A big cafe costs 20 pounds to attend. It started really early on a Saturday morning (thus excluding the entire population of Stokes Croft), but it included a lunch (from Kukuva Cafe across the road, locally sourced or at least in aid of justice, according to their vision). It didn't have to be so expensive though: 10 pounds for students, or 15 or 5(?) if you didn't want the lunch. You get to talk to all kinds of people invited from all over the place. So, for whatever misgivings I might have with the makeup of the people in the room and with how representative we were of the people affected by transport in Bristol, it was quite cool and very well intentioned.
Yes, misgivings, because there were too many green minded people there:
How come no-one brought up road tax (as mentioned that week in the venue mag as a pressing point for car drivers - in their view it should apply to cyclists as well), or even the issue itself of road maintenance?
How come when the idea was formed to "ban front door paving", it got a huge ovation across the room and was included in the summary poster? I just thought that kind of thing just creates opposition and disagreement, but there was no voice there to say that.
Oh well, I guess it was supposed to be a very green gathering.

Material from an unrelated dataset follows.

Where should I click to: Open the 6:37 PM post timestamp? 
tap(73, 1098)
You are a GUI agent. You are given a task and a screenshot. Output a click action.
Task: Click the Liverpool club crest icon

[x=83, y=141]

I hope there's more effort to bring in different kinds of people in future though - if the outcome can affect real movings of money around Bristol, then it's consultative in nature, and should try and reach out to as many groups and individuals as possible. Web postings are not really an inclusive way for people to express their opinions if they're not comfortable with technology in the first place, and city centre "sustainable" events will not attract all kinds of people in this diverse city.
Fortunately, Transition Bristol is offering free training in "involving hard to reach groups in environmental projects".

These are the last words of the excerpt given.